The Megyn Kelly Show Review: Is 'Deep Dives on World War I and World War ' Worth Listening?

7.5/10. If you're a history enthusiast or curious about how the world's current power dynamics came to be, this is a solid listen. It's educational without feeling like a lecture, and McMeekin's explanations make complex geopolitical systems genuinely understandable.

The caveat: at 190 minutes, you need to be willing to commit. If you're not already interested in early-20th-century history, you might find your attention wandering by hour three. But if the topic appeals to you at all, the quality of the conversation more than justifies the time investment. Kelly's conversational style—whether discussing the world wars or current politics like in her Colbert's Hissy Fit Farewell episode—remains consistently sharp and curious. You can find more reviews of her episodes on PodSkip.

FAQ: The Megyn Kelly Show 'Deep Dives on World War I and ' Review

Who is hosting The Megyn Kelly Show episode?

Megyn Kelly hosts, with historian Sean McMeekin from Bard College as the primary guest, plus her husband Doug Brunt, a historian and podcast host. McMeekin brings deep academic expertise on both world wars; the family dynamic keeps the conversation warm and accessible despite the heavy subject matter. Brunt is currently writing a book on this exact historical period, so his insights add real-time research perspective.

How long is this episode, and what's the ad situation?

The episode runs 190.4 minutes (just over 3 hours) with 3 ads totaling 1.1 minutes—less than 1% of the runtime. You're getting a nearly commercial-free history conversation, which is rare for a long-form show. The Megyn Kelly Show on Apple Podcasts has full episode details and her complete back catalog if you want to explore more episodes.

Is The Megyn Kelly Show worth subscribing to?

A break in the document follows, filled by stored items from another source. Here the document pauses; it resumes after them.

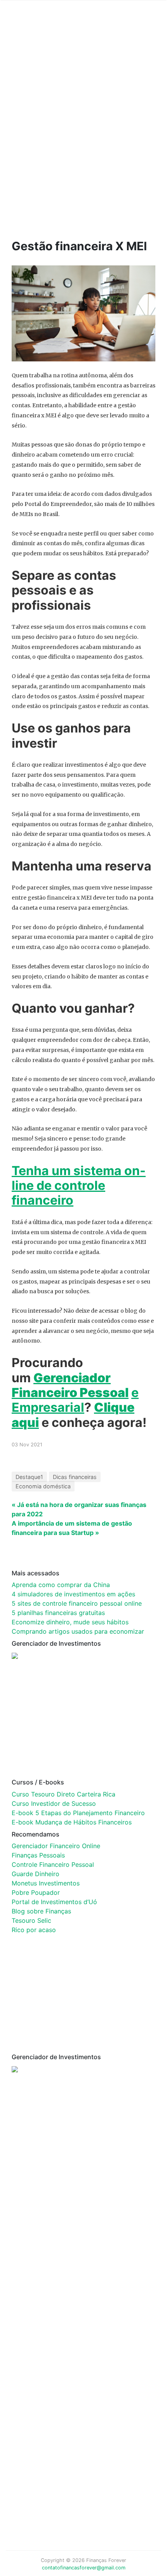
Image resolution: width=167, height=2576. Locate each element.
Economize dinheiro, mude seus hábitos (70, 1622)
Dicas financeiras (75, 1477)
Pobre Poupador (36, 1892)
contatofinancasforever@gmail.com (83, 2568)
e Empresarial (75, 1400)
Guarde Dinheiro (35, 1874)
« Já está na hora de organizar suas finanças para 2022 (79, 1509)
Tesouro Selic (31, 1920)
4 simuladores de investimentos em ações (73, 1594)
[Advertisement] (83, 132)
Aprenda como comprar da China (61, 1585)
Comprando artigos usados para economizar (78, 1631)
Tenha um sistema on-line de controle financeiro (79, 1185)
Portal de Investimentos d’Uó (54, 1902)
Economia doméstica (43, 1486)
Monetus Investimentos (46, 1883)
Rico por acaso (34, 1930)
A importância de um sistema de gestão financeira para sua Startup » (72, 1528)
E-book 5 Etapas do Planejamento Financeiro (78, 1813)
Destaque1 (29, 1477)
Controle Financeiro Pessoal (53, 1864)
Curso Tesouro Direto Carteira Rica (63, 1794)
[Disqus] (78, 2204)
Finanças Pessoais (38, 1855)
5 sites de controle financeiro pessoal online (77, 1603)
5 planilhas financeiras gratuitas (58, 1613)
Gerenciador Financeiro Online (56, 1846)
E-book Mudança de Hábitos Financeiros (72, 1822)
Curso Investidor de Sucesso (54, 1803)
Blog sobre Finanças (41, 1911)
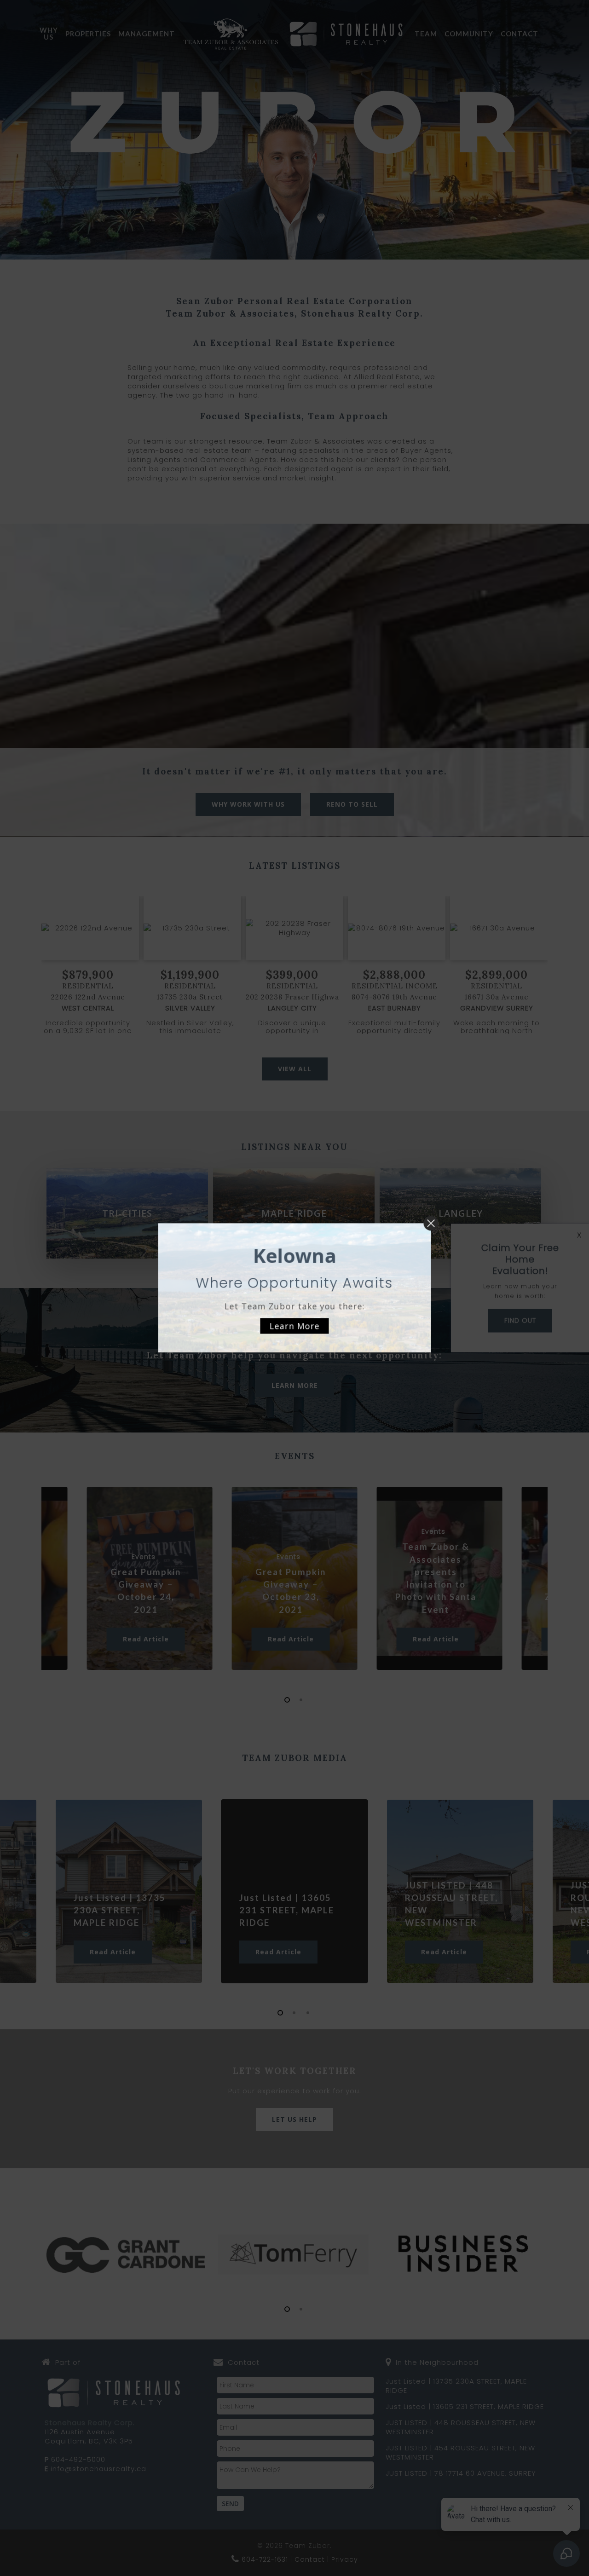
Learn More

If long-form interviews on current events, politics, and history appeal to you, absolutely. This episode shows Kelly's core strength: her ability to ask smart follow-up questions that pull nuance out of genuinely complex topics. She's not performing; she's genuinely curious, which makes even dense material engaging. She brings the same quality to every genre she covers, from politics to cultural commentary to history.